* **Action item**:
All lines with the word "computer" must be pulled from the entries below.

* **Provided records**:
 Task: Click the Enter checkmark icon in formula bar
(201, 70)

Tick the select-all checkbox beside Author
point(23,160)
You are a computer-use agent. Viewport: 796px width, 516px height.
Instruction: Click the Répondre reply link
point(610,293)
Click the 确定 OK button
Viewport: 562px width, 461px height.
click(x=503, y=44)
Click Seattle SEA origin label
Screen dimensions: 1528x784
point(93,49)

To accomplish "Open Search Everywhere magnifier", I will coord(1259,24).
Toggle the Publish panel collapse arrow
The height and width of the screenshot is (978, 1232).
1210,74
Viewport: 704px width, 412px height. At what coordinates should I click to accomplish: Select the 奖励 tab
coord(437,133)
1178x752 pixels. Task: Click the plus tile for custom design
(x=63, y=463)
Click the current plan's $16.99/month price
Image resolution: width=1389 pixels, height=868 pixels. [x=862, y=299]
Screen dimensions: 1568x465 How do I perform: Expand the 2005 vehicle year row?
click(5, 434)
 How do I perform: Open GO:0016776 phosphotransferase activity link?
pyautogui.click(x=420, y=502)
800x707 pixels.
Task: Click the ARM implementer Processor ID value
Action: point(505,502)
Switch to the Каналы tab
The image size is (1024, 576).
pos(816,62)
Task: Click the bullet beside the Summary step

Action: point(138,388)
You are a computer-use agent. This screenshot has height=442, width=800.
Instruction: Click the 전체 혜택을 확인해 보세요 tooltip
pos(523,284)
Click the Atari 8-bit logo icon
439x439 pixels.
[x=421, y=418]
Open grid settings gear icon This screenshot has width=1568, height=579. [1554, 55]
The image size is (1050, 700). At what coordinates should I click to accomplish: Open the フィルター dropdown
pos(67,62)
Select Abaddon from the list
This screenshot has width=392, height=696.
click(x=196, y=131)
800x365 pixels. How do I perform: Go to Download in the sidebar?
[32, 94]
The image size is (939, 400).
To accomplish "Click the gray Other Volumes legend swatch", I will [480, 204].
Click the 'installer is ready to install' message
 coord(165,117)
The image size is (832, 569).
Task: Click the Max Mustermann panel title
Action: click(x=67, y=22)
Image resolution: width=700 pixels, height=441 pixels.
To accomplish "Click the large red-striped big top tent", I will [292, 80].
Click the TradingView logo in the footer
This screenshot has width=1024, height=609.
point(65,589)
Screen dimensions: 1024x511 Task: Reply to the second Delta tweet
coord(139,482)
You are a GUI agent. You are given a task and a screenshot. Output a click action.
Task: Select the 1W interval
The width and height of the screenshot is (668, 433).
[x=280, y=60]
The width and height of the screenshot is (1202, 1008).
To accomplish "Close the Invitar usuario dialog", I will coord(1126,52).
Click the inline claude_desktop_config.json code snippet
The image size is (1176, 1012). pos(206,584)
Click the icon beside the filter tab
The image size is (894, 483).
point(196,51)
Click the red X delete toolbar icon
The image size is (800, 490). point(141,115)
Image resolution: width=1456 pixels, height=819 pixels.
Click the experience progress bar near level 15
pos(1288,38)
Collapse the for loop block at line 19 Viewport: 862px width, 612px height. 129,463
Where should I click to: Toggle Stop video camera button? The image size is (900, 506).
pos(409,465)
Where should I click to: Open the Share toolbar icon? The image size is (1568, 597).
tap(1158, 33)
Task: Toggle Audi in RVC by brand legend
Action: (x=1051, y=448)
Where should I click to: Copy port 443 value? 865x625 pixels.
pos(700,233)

* **Your response**:
You are a computer-use agent. Viewport: 796px width, 516px height.
You are a computer-use agent. This screenshot has height=442, width=800.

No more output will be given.